3. In an obstetrical emergency, which of the following actions should the nurse perform first after the baby delivers?
- A. Place extra padding under the mother to absorb blood from the delivery.
- B. Cut the umbilical cord using sterile scissors.
- C. Suction the baby's mouth and nose.
- D. Wrap the baby in a clean blanket to preserve warmth.
Correct answer: C
Rationale: In an obstetrical emergency, the immediate priority after the baby delivers is to clear the baby's airway by suctioning the mouth and nose to ensure effective breathing. This action helps prevent potential complications like meconium aspiration. Cutting the umbilical cord, wrapping the baby in a blanket, or placing extra padding under the mother can follow once the baby's airway is clear. Therefore, suctioning the baby's mouth and nose is the most critical and time-sensitive intervention in this scenario. Placing extra padding under the mother is not the immediate priority as ensuring the baby's airway is clear. Cutting the umbilical cord and wrapping the baby in a clean blanket are important but can wait until after ensuring the baby's breathing is not compromised.

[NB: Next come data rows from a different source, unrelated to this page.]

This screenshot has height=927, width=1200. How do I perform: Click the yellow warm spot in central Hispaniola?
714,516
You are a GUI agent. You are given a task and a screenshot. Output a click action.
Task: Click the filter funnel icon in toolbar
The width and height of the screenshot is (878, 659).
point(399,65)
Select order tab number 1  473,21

4. A client is having an abortion in a women's clinic, and the nurse caring for the client does not think the reasoning is appropriate. The nurse asks, "Are you sure you want to do this? It can't be undone. Have you read about your other options? Adoption is always a good choice."? The client states she understands all options and is comfortable with her choice. The nurse nods and leaves the room to discuss the procedure with the physician. Which client right did the nurse violate with her actions?

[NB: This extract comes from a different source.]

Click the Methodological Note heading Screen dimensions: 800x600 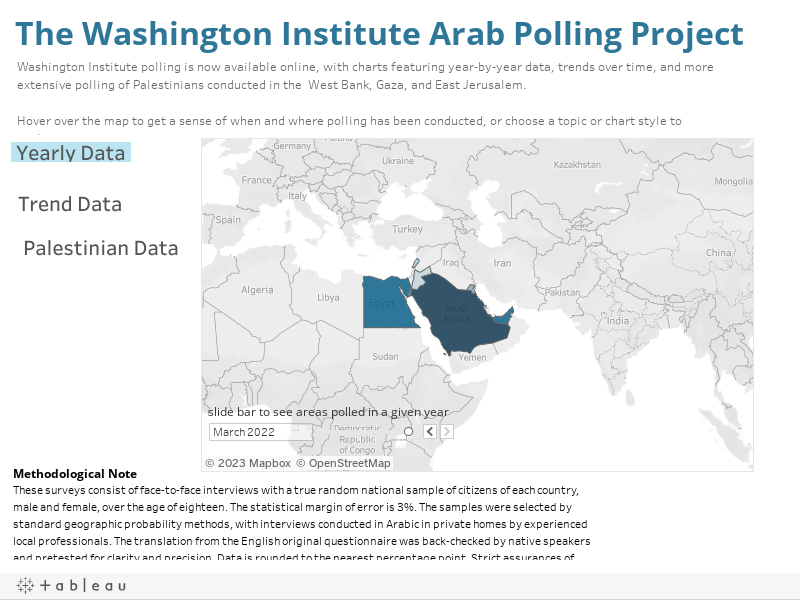(75, 473)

- A. the client's right to make personal health decisions without interference, as the nurse tried to sway the client's decision-making and healthcare choice in the direction of not having an abortion
- B. the client's right to be left alone without unsolicited attention, as the nurse inserted herself in the client's healthcare scenario and offered uninvited advice
- C. the client's right to confidentiality, as the nurse is talking to the physician about the client and the abortion
- D. the client's right to respectful care, as the nurse clearly made it known that she did not approve of the abortion
Correct answer: A
Rationale: A client has the right to make decisions about their healthcare without interference from healthcare team members. In this scenario, the nurse violated the client's right to make personal health decisions without interference by trying to influence the client's decision-making and healthcare choice in the direction of not having an abortion. It is essential for healthcare providers to respect patients' autonomy and decisions, regardless of personal beliefs. Choices B, C, and D are incorrect because the primary violation in this situation is related to the client's right to make their own healthcare decisions without interference.
5. After undergoing gastric resection, the client is informed by the nurse that which of the following meals is most likely to cause rapid emptying of the stomach?
- A. a high-protein meal
- B. a high-fat meal
- C. a large meal regardless of nutrient content
- D. a high-carbohydrate meal
Correct answer: D
Rationale: After gastric resection, meals high in carbohydrates are more likely to cause rapid emptying of the stomach. Carbohydrates stimulate the release of gastrin, which accelerates gastric emptying. On the other hand, high-fat and high-protein meals tend to delay gastric emptying. A large meal, regardless of nutrient content, can also delay gastric emptying due to the increased volume of food that needs to be processed.